The world is watching. Let's show them what DEMOCRACY looks like.https://t.co/SANMP1EfJ5
— Councilman Wesley Bell (@Bell4STL) August 7, 2018
Like Watts and Detroit and Crown Heights, Ferguson became shorthand for American racial injustice and unrest. It also served as a catalyst for a small group of people to rise up and underscore that “Black Lives Matter,” a simple rendering of a human condition that sparked an international movement.
Ferguson laid bare the instruments of institutional racism. White officials had long balanced the town’s books on the backs of African Americans through a devious if banal regimen of fines and court fees. The outrage, the headlines, and the federal investigations compelled the resignations of the police officer who killed Brown, the police chief, a municipal judge, and several other municipal officials.

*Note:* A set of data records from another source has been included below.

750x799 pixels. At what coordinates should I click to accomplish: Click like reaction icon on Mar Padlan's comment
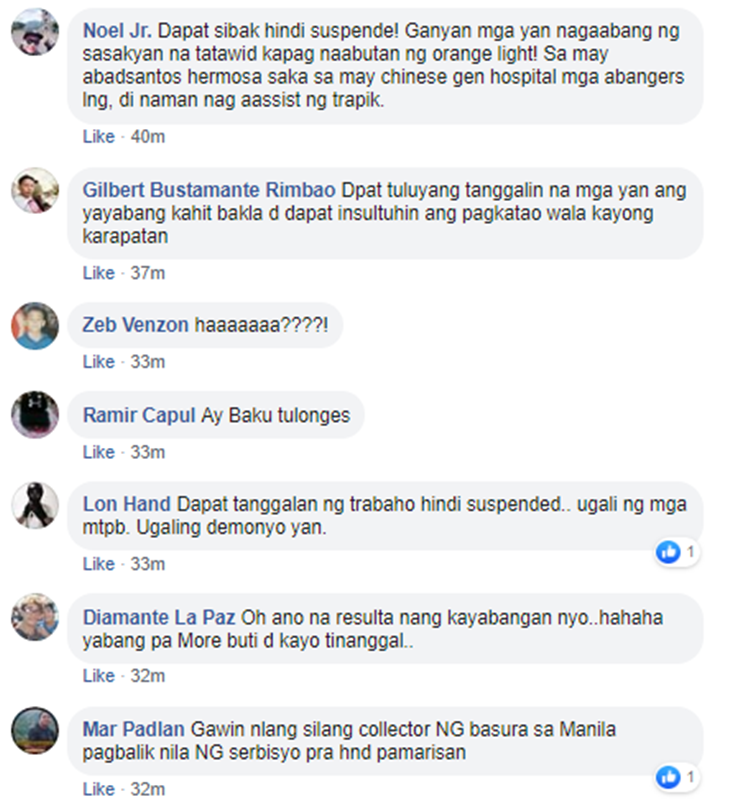668,777
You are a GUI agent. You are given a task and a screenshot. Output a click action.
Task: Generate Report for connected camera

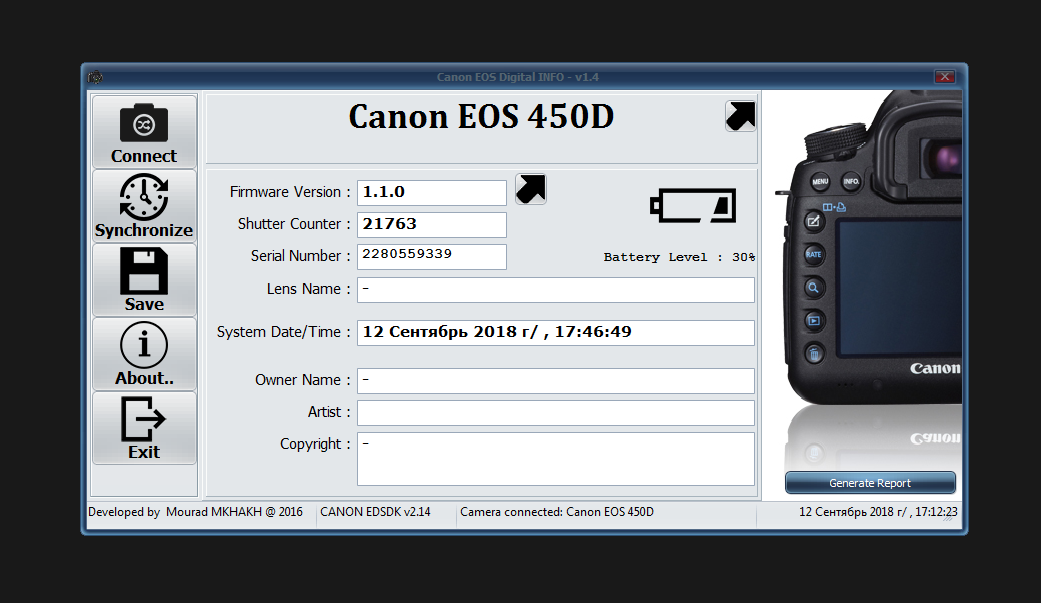coord(870,483)
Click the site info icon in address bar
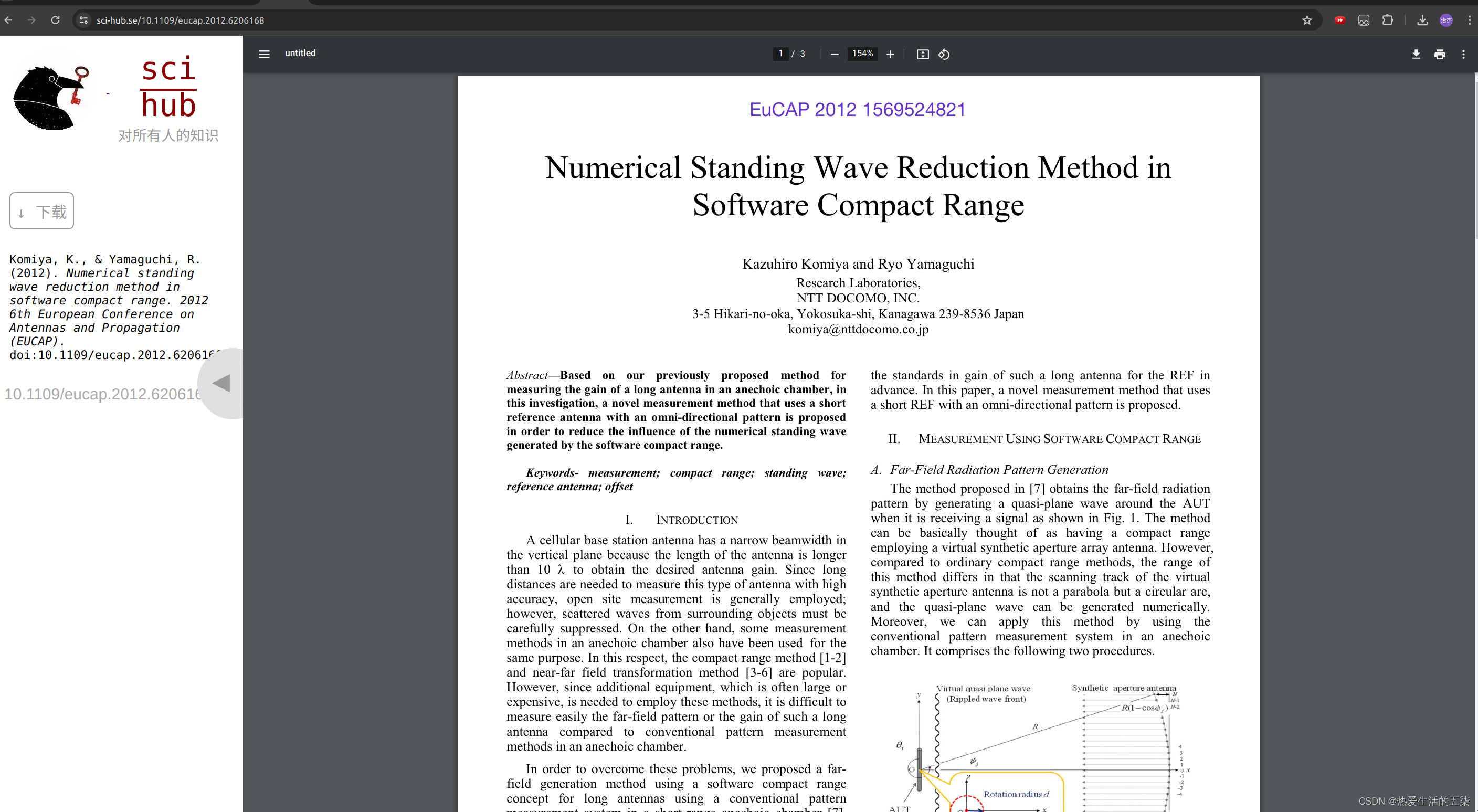This screenshot has height=812, width=1478. click(84, 20)
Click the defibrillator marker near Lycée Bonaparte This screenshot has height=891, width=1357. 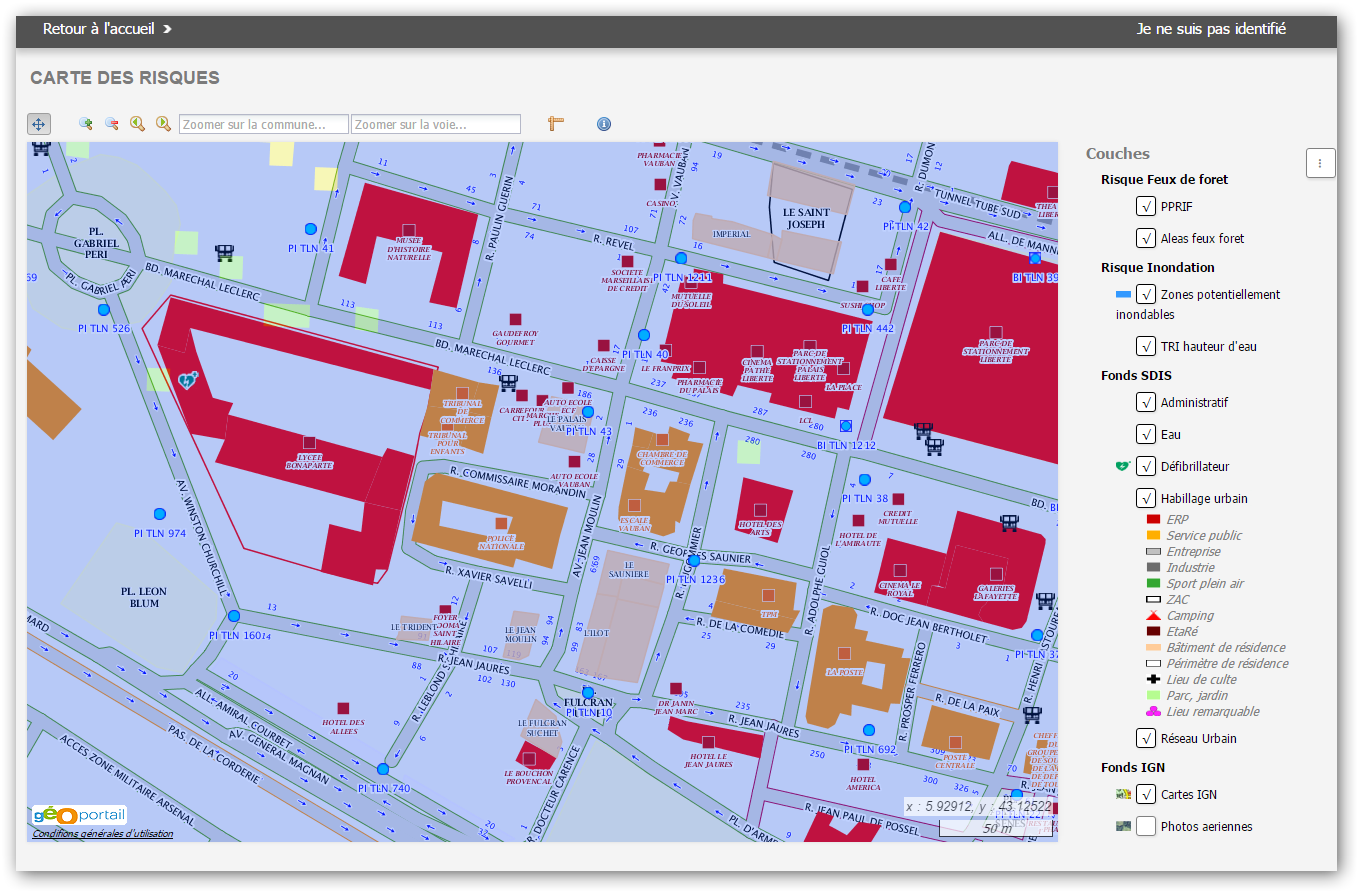pyautogui.click(x=187, y=380)
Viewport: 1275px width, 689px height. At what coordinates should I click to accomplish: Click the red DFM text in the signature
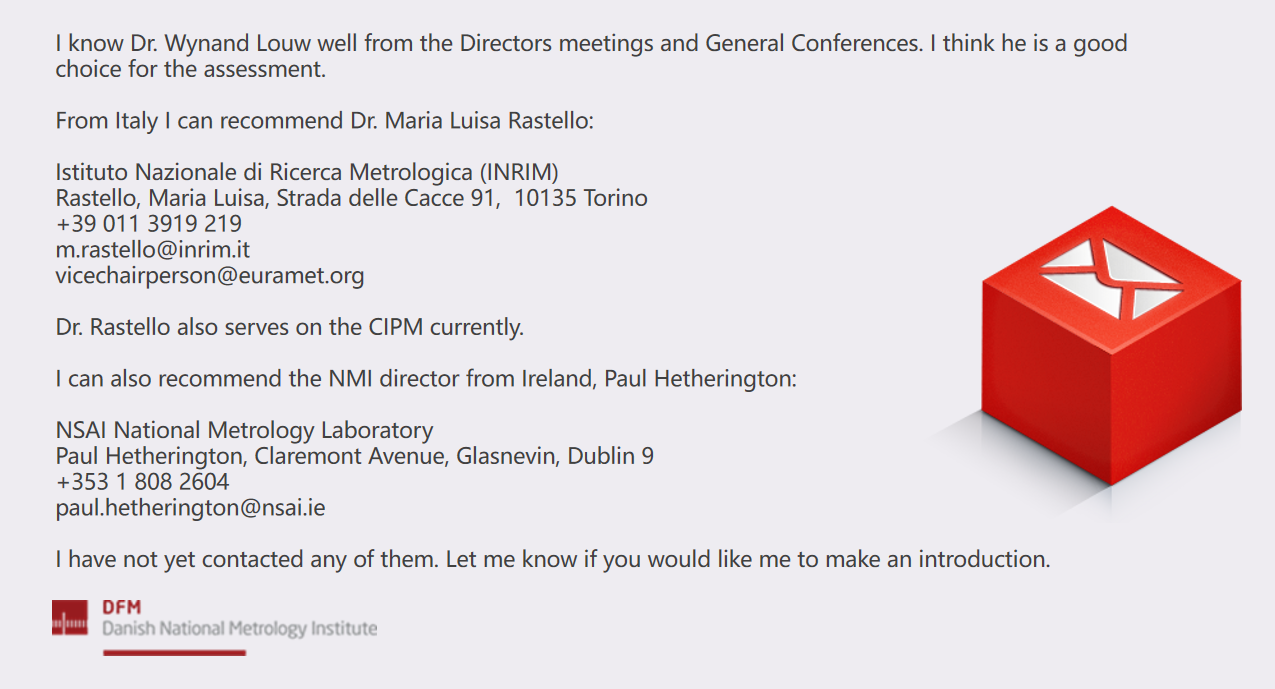pyautogui.click(x=121, y=607)
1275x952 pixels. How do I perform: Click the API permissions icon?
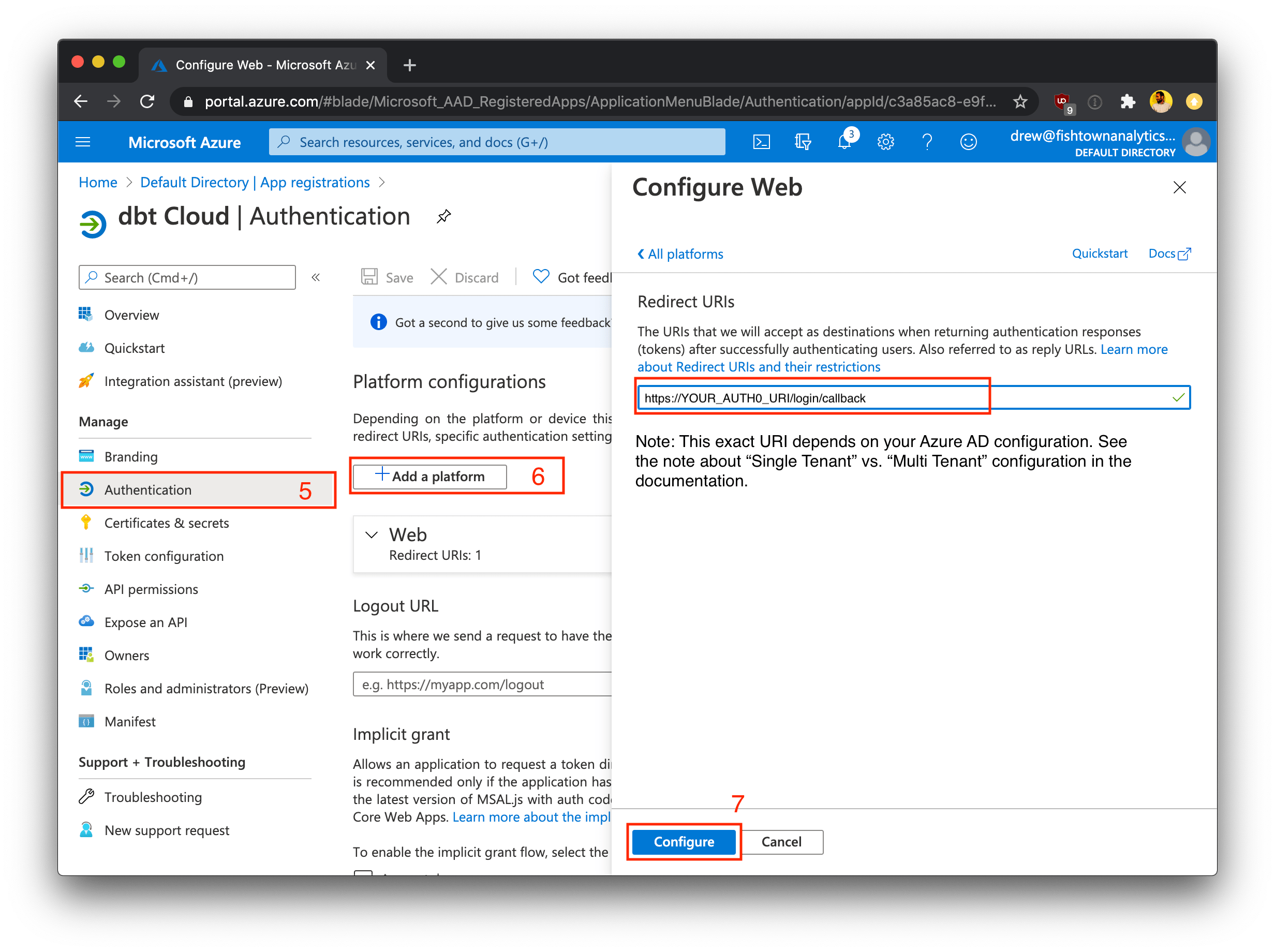click(x=89, y=588)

Bob McCulloch, the long-time St. Louis County prosecutor charged with investigating the young man’s death was made of sterner stuff. He refused to step aside and bring in a special investigator to handle the probe into the shooting—even though his own police officer father had been killed by a black man, even though he had deep connections among Ferguson’s finest. Riots broke out again after a grand jury declined to indict the officer who shot Brown.
Michael Brown was about same age as Wesley Bell’s own son. Bell’s own father was cop. After Brown’s death, Bell began preaching a gospel of community policing. He ran for Ferguson City Council and won. African Americans had the power of the vote secured by humiliation, bloody beatings, and death. That right had atrophied but was newly ascendant. Then the city council member decided to go after the prosecutor’s seat.
Bob McCulloch personified The System. Wesley Bell campaigned on community policing, promises to reform cash bail, and a pledge not to seek the death penalty. He won a passionate and diverse following of local and national supporters.
What he didn’t have, most people thought, was a chance at winning.
On Tuesday, he polished off McCulloch by a wide margin in Democratic primary. There are no other opponents on the November ballot.
Frederick Douglass had this to say about struggle, progress, and the challenge before Africa’s descendants in America:
If there is no struggle, there is no progress. Those who profess to favor freedom and yet deprecate agitation are men who want crops without plowing up the ground; they want rain without thunder and lightning. They want the ocean without the awful roar of its many waters.
This struggle may be a moral one, or it may be a physical one, and it may be both moral and physical, but it must be a struggle. Power concedes nothing without a demand. It never did and it never will.
Find out just what any people will quietly submit to and you have found out the exact measure of injustice and wrong, which will be imposed upon them, and these will continue till they are resisted with either words or blows, or with both. The limits of tyrants are prescribed by the endurance of those whom they oppress. …
If we ever get free from the oppressions and wrongs heaped upon us, we must pay for their removal. We must do this by labor, by suffering, by sacrifice, and if needs be, by our lives and the lives of others.